Come valutare i requisiti psicoattitudinali richiesti per svolgere efficacemente una determinata mansione.

Se siamo di fronte al dilemma “come valutare i requisiti psicoattitudinali richiesti per svolgere efficacemente una determinata mansione?” dobbiamo fare appello alle nostre più fini abilità diagnostiche e prognostiche.

E’ un principio di buona pratica nella selezione affiancare o far precedere il colloquio dalla somministrazione di un test di personalità.

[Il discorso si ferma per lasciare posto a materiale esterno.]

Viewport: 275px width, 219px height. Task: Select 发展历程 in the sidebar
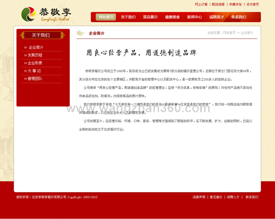tap(35, 55)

Il Big Five Questionnaire è un test di personalità che ci aiuta nella valutazione della personalità del candidato su cinque grandi dimensioni (ciascuna di esse ulteriormente suddivisa in due sottodimensioni):

 

  1. Estroversione
  2. Apertura mentale
  3. Gradevolezza
  4. Stabilità Emotiva
  5. Coscienziosità

 

Il test è di rapida somministrazione ed ha uno sistema di correzione (scoring) abbastanza semplice attraverso griglie manuali o con un software specifico.

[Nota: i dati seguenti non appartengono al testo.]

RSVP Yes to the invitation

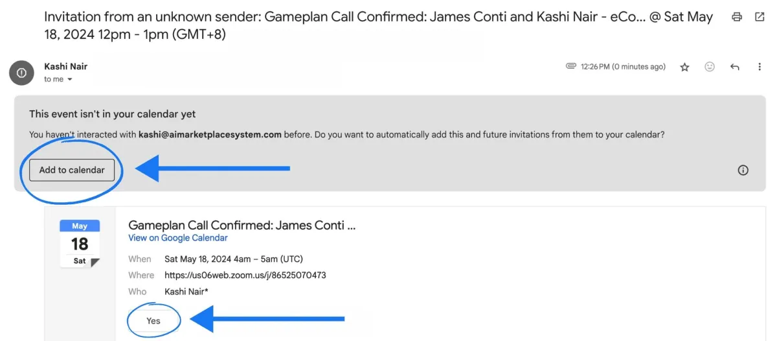click(153, 321)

Il test può essere utilizzato esclusivamente da professionisti, il che lo accomuna alla gran parte degli strumenti psicodiagnostici che hanno i requisiti di validità e attendibilità.

 

I punteggi ottenuti sulle singole dimensioni ci consentiranno di valutare obiettivamente le dimensioni di personalità considerate.

 

Ad esempio alti punteggi ottenuti sulla dimensione Estroversione indicano persone socievoli, loquaci, con iniziativa personale elevata, che non si scoraggiano facilmente e che sanno interagire adeguatamente nei gruppi. Indicano persone molto motivate al raggiungimento dei propri scopi, dinamiche e dominanti. Come tutti gli inventari di personalità utilizzati nella selezione di personale il test è corredato da una scala di validità (denominata scala “L” dall’inglese Lie=menzogna) che ci informa sui tentativi di simulazione più o meno consapevoli utilizzati dal candidato per mettersi in buona luce che alterano le risposte reali.

 

Giacché nelle situazioni di valutazione lavorativa vi è sempre simulazione è evidente quanto sia importante questa scala. In presenza di elevati punteggi sulla scala “L” si può procedere in due modi: apportando delle correzioni ai punteggi ottenuti oppure, quando la simulazione supera un punto critico, procedendo all’eliminazione “d’ufficio” perché palesemente fasullo. Il rapporto costi/benefici derivanti dall’uso di questi strumenti è molto vantaggioso sia dal punto di vista economico sia soprattutto per la solidità scientifica dei risultati ottenuti.